At a center. Yes. So those physicians can be within the same center.

Kris Jenner

Analysts
#109

Right. But I'm asking how many centers.

Jennifer Chien

Executives
#110

I don't have that answer right now.

David Meeker

Executives
#111

Okay. Maybe it's fair to -- correct me, and both of you can correct me. To the extent you're in a center, as you know, even within endocrinology, people take an interest in X, I do diabetes, I don't do X. I do obesity, I don't know why. And so and somebody like Dr. Shoemaker does this. So is that a fair statement? So it's likely to be more likely to be one who holds these patients as opposed to 6 patients in a...

Ashley Shoemaker

Attendees
#112

And -- So, I would say with this, this type of disorder is going to be more spread throughout all the -- particularly academic centers and then any high-volume private hospital is probably going to have people as well as opposed to something like Prader-Willi syndrome, that is more -- even more multidisciplinary and oftentimes a few people sort of do it and then my patients come from states away to come see us.
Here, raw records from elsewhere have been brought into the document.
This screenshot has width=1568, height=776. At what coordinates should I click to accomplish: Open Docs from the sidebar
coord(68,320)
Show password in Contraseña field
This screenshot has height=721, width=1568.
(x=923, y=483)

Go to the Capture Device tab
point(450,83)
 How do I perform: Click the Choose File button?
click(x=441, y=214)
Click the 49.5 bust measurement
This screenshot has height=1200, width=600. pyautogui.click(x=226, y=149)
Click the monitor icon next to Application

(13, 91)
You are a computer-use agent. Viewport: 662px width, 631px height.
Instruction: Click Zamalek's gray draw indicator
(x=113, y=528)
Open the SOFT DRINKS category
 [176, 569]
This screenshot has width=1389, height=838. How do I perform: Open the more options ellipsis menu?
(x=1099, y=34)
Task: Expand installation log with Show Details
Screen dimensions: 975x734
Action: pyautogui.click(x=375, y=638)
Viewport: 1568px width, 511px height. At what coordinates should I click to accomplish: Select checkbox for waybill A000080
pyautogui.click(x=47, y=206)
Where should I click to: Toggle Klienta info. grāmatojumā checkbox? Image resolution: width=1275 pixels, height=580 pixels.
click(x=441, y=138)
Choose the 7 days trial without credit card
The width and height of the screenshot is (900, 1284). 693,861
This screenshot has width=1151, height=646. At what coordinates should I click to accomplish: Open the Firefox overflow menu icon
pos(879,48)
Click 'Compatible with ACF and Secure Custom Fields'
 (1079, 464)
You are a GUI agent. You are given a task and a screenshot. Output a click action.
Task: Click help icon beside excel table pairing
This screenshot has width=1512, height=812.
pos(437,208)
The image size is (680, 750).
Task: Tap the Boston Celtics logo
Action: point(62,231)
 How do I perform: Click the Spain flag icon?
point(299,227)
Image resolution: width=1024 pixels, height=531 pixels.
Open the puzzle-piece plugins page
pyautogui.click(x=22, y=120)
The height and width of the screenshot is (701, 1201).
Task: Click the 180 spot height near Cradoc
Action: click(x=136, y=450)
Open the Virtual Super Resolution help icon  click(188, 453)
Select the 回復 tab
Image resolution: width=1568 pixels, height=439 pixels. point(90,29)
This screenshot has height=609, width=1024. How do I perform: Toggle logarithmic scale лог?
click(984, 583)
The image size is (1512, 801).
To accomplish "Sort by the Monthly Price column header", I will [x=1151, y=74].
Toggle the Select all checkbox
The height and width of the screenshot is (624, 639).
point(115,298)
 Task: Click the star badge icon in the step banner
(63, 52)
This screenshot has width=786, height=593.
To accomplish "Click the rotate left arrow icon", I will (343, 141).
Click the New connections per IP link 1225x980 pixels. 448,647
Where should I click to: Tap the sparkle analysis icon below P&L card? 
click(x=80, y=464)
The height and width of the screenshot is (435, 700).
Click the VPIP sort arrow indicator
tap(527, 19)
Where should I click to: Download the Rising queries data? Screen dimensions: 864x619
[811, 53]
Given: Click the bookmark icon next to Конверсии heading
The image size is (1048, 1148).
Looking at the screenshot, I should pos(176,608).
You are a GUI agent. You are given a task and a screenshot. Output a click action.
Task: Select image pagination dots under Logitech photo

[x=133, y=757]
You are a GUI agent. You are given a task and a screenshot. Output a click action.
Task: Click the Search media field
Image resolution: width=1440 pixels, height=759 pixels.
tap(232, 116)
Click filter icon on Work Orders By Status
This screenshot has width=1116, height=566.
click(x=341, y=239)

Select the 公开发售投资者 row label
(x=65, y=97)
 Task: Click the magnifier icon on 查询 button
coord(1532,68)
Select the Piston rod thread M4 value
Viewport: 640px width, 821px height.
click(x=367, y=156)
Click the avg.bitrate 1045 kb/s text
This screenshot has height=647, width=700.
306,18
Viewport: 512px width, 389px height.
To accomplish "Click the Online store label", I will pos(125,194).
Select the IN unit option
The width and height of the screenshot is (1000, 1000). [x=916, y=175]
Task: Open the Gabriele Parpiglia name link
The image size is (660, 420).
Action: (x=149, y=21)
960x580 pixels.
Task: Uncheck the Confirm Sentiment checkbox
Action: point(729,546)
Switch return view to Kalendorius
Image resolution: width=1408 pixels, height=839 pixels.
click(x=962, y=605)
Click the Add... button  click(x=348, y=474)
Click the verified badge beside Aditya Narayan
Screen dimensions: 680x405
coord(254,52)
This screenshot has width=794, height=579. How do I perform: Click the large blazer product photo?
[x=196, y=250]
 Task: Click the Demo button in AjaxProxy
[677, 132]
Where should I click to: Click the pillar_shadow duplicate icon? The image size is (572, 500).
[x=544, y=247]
The HO patients usually are going to have somebody local that they're seeing. So there's most -- I would say pretty much every academic centers probably has a pot of patients and then a lot of large other hospitals, community hospitals.

Kris Jenner

Analysts
#113

And then last question, just at some steady state, what do you think the mix of insurance will be commercial, Medicaid, Medicare, et cetera?

David Meeker

Executives
#114

Yes. I mean, I think where we are -- it's just too early, Kris. I think, we're going up our BBS experience, where we -- the Medicare population in that world was skewed by the disability fact. If your blind became eligible for Medicare, it wasn't an age-related piece. So for this group, we're clearly going to have more eligible because of age based on this bimodal and lifespan. But we just don't have the insight beyond that. So it will be higher than BBS probably, but how much more? Not sure. So with that, I think we hit all the questions. So with that, again, we'll thank everybody in the room and those of you listening in. As I said before, we're excited about where we are and look forward to updating you on our next opportunity. Thanks all.